## Stored data
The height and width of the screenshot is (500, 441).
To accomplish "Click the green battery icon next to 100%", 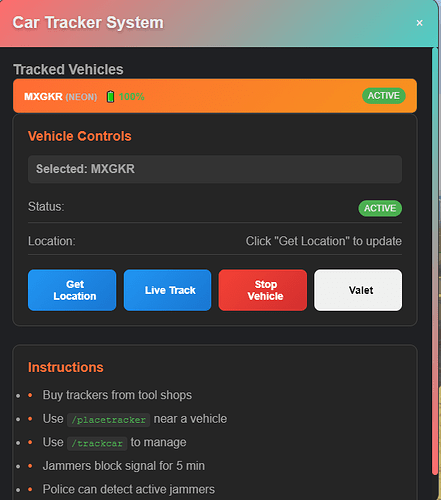I will tap(110, 97).
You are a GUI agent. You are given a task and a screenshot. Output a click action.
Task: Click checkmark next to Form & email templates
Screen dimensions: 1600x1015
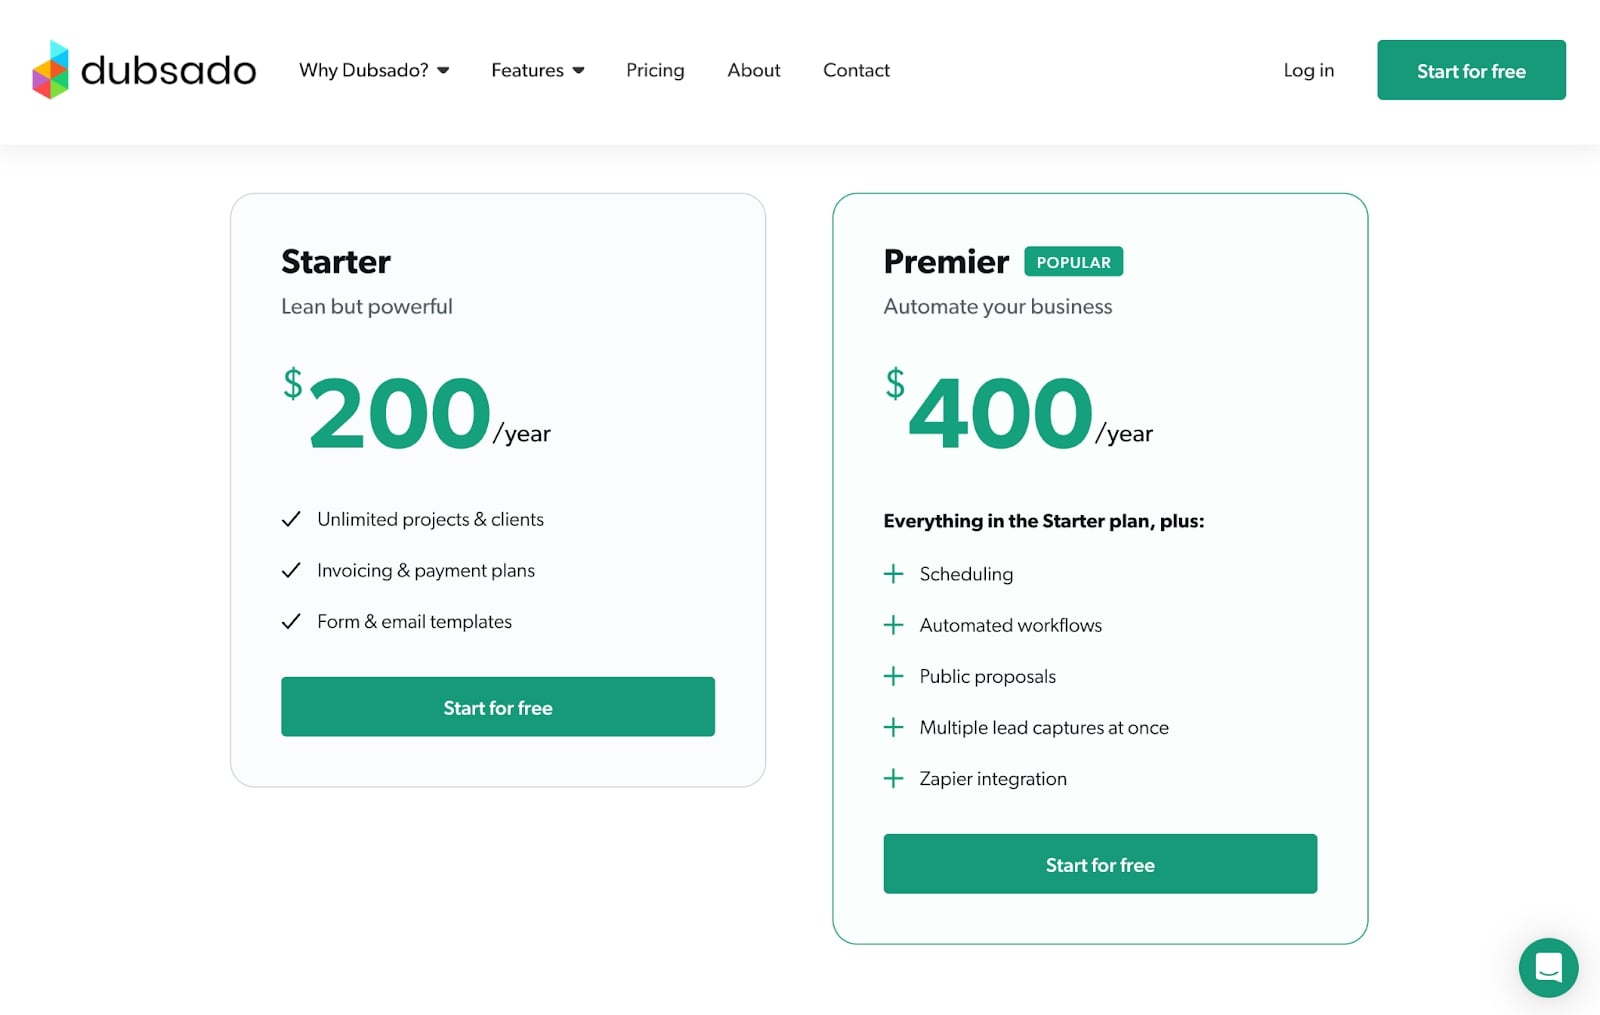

## Exercise objective
Determine the number of lines in the entries above where the string "screenshot" appears. Answer with the number alone.

## Output of the task
2